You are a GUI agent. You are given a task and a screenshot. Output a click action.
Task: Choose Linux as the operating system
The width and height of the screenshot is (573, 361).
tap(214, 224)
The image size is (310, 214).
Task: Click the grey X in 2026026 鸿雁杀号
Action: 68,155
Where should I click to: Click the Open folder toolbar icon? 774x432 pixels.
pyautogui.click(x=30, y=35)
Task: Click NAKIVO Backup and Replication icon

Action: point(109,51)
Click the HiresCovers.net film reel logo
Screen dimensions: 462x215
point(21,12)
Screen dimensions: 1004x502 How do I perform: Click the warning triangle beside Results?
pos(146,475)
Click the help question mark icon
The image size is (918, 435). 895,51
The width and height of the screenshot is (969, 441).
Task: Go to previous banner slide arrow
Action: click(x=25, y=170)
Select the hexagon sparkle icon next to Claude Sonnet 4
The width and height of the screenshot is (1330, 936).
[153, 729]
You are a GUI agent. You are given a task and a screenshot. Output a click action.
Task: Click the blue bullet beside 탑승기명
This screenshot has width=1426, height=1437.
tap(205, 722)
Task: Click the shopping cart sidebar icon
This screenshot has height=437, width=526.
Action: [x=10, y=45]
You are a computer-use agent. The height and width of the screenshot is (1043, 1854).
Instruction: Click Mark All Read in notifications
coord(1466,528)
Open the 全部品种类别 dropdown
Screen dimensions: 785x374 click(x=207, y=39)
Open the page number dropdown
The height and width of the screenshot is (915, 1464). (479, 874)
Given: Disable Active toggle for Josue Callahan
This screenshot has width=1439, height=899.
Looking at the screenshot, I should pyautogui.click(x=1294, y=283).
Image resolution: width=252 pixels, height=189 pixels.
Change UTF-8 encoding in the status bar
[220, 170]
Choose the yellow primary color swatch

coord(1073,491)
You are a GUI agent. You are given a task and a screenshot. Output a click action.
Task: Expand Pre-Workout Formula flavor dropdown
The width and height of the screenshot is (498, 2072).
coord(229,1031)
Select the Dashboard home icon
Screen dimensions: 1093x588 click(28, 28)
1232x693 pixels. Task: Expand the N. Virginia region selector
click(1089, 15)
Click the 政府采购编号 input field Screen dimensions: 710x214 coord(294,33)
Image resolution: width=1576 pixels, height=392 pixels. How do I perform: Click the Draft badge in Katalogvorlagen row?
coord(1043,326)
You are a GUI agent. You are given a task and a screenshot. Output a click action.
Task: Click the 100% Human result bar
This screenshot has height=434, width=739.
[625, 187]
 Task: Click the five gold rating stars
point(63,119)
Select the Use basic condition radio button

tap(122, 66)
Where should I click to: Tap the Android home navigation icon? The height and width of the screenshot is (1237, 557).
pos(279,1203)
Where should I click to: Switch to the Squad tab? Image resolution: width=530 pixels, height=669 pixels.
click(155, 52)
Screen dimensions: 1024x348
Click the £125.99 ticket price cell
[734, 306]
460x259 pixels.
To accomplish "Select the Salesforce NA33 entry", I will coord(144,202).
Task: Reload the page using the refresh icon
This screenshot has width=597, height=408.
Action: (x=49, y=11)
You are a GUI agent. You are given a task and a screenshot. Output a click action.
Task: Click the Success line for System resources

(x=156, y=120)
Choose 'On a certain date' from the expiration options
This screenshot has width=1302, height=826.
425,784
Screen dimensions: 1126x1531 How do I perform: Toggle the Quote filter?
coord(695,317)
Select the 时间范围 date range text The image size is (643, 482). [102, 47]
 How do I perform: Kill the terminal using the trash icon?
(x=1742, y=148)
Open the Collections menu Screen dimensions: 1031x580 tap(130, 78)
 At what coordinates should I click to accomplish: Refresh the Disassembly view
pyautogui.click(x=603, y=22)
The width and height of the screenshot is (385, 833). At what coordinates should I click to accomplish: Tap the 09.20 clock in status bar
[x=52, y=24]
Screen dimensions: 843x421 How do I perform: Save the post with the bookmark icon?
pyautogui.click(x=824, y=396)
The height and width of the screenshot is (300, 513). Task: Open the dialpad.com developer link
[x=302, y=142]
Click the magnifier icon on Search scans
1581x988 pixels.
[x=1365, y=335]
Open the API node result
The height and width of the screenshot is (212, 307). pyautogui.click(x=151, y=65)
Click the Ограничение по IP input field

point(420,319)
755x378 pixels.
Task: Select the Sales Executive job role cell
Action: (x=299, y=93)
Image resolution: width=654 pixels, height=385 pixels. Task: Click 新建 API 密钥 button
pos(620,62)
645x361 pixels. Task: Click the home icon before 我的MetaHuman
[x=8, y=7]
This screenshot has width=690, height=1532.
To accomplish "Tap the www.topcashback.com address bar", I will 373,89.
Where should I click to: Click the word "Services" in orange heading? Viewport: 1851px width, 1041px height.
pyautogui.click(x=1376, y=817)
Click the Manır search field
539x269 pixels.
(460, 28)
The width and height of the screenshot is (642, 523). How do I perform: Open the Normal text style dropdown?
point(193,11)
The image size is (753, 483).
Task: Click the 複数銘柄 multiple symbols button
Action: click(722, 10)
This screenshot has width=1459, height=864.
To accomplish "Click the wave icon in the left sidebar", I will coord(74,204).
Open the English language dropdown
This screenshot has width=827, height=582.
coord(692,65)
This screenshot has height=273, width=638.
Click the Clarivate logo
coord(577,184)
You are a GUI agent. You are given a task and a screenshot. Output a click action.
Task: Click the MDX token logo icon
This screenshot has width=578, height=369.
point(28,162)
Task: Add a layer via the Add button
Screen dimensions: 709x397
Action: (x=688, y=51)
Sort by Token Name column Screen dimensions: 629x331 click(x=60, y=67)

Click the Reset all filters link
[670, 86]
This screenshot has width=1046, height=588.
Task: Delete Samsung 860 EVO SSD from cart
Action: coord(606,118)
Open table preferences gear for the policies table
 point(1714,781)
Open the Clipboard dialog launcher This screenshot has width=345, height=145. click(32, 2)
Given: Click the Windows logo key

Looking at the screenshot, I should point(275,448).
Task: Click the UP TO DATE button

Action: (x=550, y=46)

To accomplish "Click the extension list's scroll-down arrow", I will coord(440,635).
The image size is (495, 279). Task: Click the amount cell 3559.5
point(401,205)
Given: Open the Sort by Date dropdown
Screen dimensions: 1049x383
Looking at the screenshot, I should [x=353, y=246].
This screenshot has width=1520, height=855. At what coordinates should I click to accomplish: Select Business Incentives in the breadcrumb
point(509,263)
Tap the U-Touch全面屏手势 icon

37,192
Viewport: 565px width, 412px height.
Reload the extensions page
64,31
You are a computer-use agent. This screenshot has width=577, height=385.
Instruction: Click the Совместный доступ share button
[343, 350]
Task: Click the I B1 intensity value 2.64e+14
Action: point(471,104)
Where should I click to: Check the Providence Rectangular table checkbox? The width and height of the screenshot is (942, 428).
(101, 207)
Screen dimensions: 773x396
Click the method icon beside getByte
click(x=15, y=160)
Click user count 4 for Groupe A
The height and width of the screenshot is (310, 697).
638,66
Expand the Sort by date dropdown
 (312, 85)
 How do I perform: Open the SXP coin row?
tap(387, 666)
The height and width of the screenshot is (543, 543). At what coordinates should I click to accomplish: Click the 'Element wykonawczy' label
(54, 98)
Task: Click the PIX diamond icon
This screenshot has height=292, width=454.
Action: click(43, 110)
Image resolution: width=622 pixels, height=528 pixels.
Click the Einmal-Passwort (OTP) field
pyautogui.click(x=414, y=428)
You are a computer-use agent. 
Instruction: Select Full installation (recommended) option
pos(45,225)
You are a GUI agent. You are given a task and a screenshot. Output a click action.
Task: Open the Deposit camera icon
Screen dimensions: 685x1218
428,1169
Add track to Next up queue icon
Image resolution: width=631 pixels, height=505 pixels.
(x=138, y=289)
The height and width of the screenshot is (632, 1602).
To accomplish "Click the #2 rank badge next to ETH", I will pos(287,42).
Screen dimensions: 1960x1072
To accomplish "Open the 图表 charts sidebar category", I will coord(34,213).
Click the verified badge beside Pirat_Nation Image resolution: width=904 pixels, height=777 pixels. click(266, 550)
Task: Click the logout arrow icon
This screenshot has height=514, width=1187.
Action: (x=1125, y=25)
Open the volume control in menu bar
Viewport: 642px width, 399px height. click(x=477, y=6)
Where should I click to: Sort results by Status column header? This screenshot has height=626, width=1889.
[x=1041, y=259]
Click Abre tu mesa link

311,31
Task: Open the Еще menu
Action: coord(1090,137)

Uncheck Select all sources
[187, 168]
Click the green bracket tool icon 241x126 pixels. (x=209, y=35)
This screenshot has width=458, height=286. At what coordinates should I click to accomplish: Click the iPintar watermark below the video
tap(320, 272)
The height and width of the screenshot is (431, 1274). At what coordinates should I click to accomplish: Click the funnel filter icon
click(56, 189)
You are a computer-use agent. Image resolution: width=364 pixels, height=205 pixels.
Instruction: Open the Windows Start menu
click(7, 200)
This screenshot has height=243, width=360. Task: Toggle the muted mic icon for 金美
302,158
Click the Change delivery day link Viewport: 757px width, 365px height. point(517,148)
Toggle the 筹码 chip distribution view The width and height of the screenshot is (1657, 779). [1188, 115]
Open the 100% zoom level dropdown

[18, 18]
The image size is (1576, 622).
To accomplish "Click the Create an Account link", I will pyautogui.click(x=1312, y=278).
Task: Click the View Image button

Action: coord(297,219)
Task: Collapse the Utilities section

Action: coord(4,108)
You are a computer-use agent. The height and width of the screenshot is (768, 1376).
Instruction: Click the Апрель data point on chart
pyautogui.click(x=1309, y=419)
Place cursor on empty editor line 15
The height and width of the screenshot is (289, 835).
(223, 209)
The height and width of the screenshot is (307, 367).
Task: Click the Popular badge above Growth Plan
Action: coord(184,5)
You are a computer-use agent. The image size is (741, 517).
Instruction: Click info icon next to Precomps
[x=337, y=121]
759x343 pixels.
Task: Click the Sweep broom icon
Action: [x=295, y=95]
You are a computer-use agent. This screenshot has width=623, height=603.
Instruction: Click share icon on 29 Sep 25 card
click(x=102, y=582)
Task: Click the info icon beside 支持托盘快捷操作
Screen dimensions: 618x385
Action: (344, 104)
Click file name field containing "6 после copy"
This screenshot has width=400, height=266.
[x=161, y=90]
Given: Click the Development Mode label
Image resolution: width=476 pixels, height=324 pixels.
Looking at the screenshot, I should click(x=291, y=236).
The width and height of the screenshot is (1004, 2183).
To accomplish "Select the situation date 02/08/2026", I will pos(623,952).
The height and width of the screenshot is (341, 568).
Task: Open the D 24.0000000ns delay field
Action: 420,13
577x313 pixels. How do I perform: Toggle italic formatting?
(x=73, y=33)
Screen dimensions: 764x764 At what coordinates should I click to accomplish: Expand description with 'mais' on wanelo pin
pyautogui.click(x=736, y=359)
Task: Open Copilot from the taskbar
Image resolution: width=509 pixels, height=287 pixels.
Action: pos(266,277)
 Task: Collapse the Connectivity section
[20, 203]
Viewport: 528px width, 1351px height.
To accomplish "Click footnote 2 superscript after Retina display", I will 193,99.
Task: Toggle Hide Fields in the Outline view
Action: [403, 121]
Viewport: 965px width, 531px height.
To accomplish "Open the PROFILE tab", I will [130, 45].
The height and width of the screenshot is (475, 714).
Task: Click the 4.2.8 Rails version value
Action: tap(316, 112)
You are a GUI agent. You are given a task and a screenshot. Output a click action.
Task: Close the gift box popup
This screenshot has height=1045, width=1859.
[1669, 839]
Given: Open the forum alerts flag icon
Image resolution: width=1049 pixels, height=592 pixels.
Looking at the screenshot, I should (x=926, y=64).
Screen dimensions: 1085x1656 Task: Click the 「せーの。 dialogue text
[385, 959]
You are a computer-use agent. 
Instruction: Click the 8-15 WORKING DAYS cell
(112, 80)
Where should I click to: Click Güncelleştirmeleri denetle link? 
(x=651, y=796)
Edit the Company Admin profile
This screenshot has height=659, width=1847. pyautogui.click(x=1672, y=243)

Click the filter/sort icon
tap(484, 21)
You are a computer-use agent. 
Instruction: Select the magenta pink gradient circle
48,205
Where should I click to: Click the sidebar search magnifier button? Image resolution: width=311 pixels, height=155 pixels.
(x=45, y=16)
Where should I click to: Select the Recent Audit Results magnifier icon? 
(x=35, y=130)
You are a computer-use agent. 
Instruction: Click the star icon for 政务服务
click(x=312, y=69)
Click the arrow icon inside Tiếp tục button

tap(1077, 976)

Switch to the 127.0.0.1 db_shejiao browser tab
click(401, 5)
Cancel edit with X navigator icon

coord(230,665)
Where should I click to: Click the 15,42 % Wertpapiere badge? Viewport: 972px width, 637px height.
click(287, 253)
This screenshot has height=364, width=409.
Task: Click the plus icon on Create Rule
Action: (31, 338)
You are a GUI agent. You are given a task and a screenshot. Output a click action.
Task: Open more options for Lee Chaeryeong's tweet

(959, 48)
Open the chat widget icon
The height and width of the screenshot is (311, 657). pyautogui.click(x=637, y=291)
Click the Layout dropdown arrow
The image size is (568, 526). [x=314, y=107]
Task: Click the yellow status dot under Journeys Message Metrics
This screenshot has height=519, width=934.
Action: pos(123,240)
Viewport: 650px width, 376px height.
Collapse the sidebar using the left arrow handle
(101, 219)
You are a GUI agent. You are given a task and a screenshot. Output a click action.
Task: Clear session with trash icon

What is needed: Reproduce the items above exactly as they appear, covering everything from the line containing "The width and height of the screenshot is (1004, 2183)." down to the line containing "Action: pos(266,277)", both included.

Solution:
The width and height of the screenshot is (1004, 2183).
To accomplish "Select the situation date 02/08/2026", I will pos(623,952).
The height and width of the screenshot is (341, 568).
Task: Open the D 24.0000000ns delay field
Action: 420,13
577x313 pixels. How do I perform: Toggle italic formatting?
(x=73, y=33)
Screen dimensions: 764x764 At what coordinates should I click to accomplish: Expand description with 'mais' on wanelo pin
pyautogui.click(x=736, y=359)
Task: Open Copilot from the taskbar
Image resolution: width=509 pixels, height=287 pixels.
Action: pos(266,277)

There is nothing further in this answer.